Dans ce contexte, il a évoqué le rôle du général Joseph Aoun, estimant qu’il est « digne de confiance » pour gérer le dossier de la démarcation des frontières terrestres. Rappelant les discussions précédentes sur les lignes maritimes, il a souligné que ce qui est requis est une décision libanaise claire, suivie d’un processus de négociation transparent, et non des « détails de forme » concernant la disposition des sièges ou des salles.
Sud-Liban : un « plan de développement » et une voie économique Wahhab a lié tout processus de paix à un plan de développement au Sud-Liban, dans les zones s’étendant « de Naqoura jusqu’à Tyr ». Il a évoqué une approche économique incluant des infrastructures, des projets et des opportunités d’investissement, en particulier dans les villages frontaliers qui ont subi d’importantes destructions, soulignant que la reconstruction ne doit pas rester otage d’une longue attente ou de conditions politiques préalables.
Il a abordé ce qu’il a appelé le « plan américain » circulant au sujet d’une zone économique et d’usines sur la « bordure frontalière », estimant que ce n’est pas une raison de refus. Au contraire, il a déclaré que les habitants du Sud « devraient se réjouir », liant cela à l’amélioration possible de la valeur économique des terres et des opportunités. Il a posé des questions telles que : « N’est-il pas temps que les Chiites se reposent ? », dans le cadre de son discours sur le coût accumulé des conflits pour le Sud et son environnement.
Reconstruction et rôle iranien Concernant le dossier de la reconstruction, Wahhab a exprimé ses doutes quant à la possibilité de lancer le processus rapidement « sans conditions politiques ». En contrepartie, il a proposé que les Iraniens, ou ceux qui ont la capacité de financement, commencent à verser de l’argent directement aux gens pour les rassurer et entamer la reconstruction. Il a affirmé que les citoyens doivent d’abord recevoir leurs dus, et que le débat politique viendra plus tard.
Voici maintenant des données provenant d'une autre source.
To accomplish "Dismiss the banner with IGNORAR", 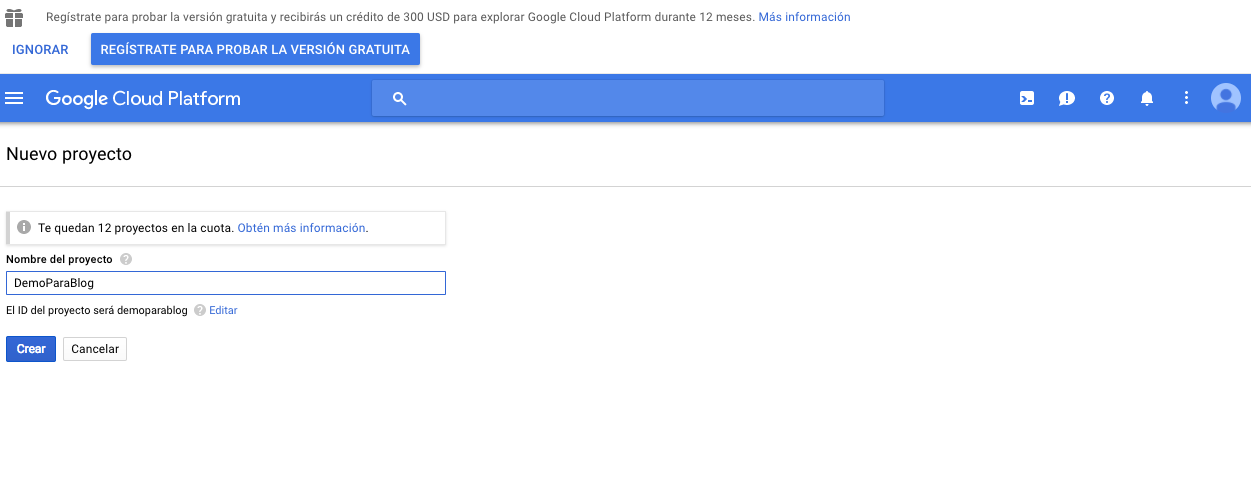I will pyautogui.click(x=40, y=50).
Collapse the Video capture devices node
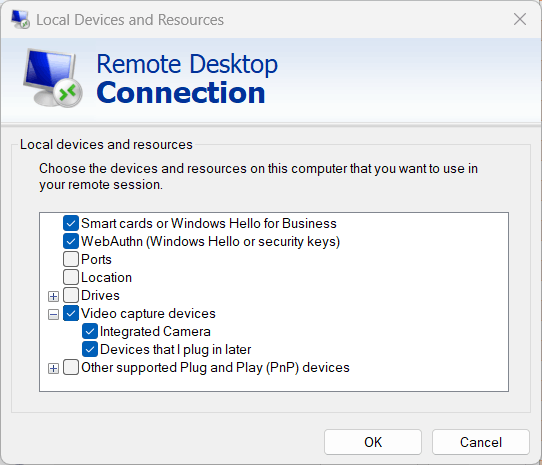 click(53, 315)
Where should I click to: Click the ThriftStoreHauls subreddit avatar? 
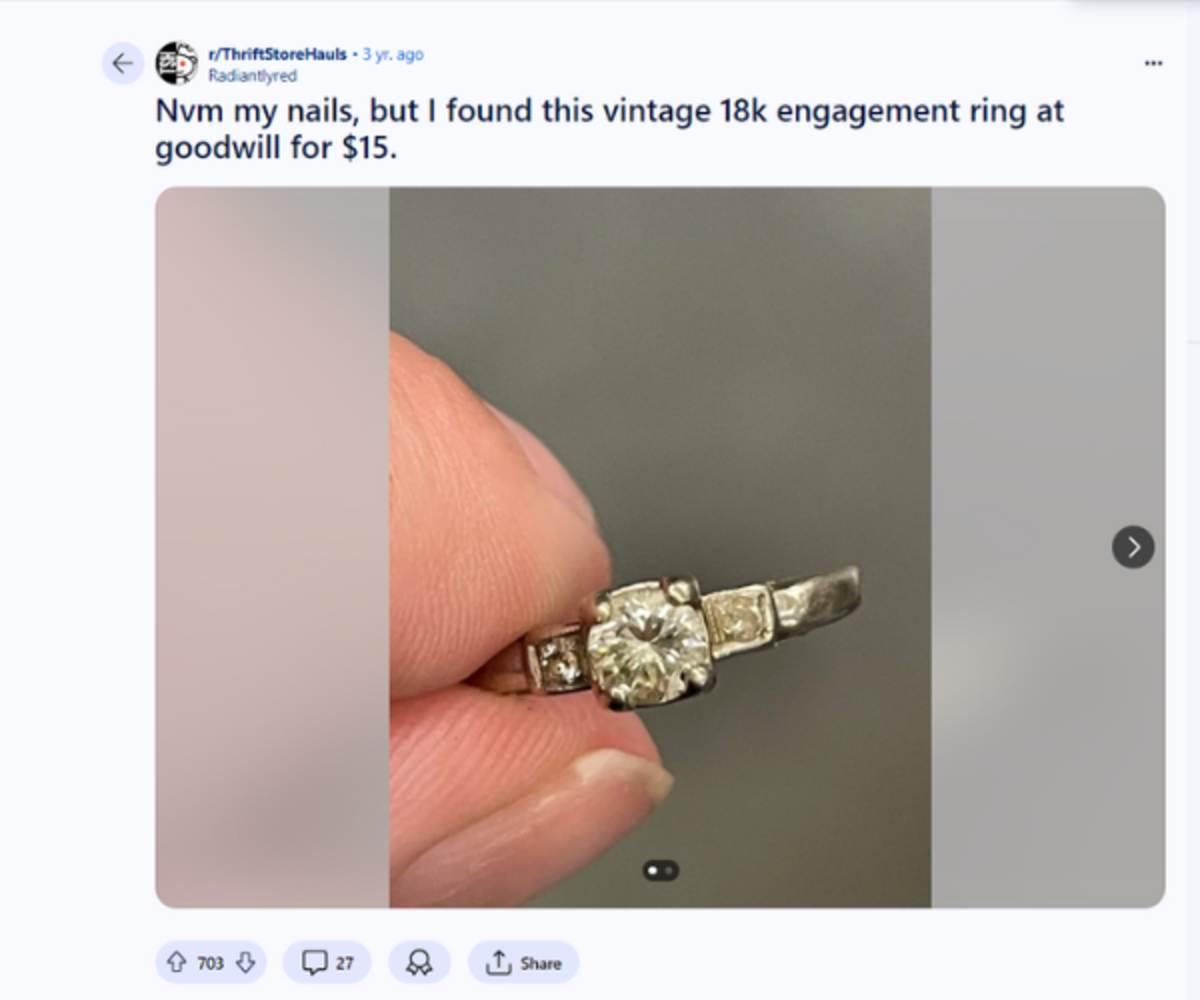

Affaires intérieures, armement et responsabilité politique Sur le plan interne, Wahhab a mis en garde contre le fait de faire porter le dossier des « armes et de la paix » au seul général Joseph Aoun, ce qui pourrait ouvrir la voie plus tard à un discours accusateur de type « trahison du Maronite ». Il a appelé à ce que le président de la Chambre Nabih Berri et le Premier ministre Nawaf Salam, aux côtés de la présidence de la République, assument collectivement la responsabilité de cette voie, et que toute étape majeure soit gérée par un large consensus politique.
Il a également mentionné des discussions dans « certains salons » concernant des négociations indirectes avec « le Parti » (Hezbollah) sur la paix et l’avenir du conflit, sans donner de détails, notant que l’État doit décider de sa position, sinon les puissances internationales pourraient aller négocier avec « le plus fort » sur le terrain.
Syrie, la Côte, Soueïda et mises en garde d’escalade Dans une autre partie de l’entretien, Wahhab a abordé la situation syrienne, estimant que la position du président Ahmed al-Sharaa est « difficile et peu enviable », et que la côte syrienne est « à l’aube de certains développements ». Il a critiqué la manière dont l’État syrien traite avec Soueïda, comparant cela à une tentative d’y entrer « par les égouts et non par ses portes principales ».
Dans l’escalade la plus marquante de l’entretien, Wahhab a déclaré que toute approche hostile envers Soueïda entraînerait le bombardement de Damas. Il a précisé que cela ne passerait peut-être pas par l’aviation israélienne, mais « par des missiles », affirmant que les Druzes possèdent des capacités permettant de frapper Damas « sans recourir aux Israéliens ». Il a ajouté que « les jeunes sont à l’œuvre sur le Mont Hermon (Jabal al-Sheikh) ».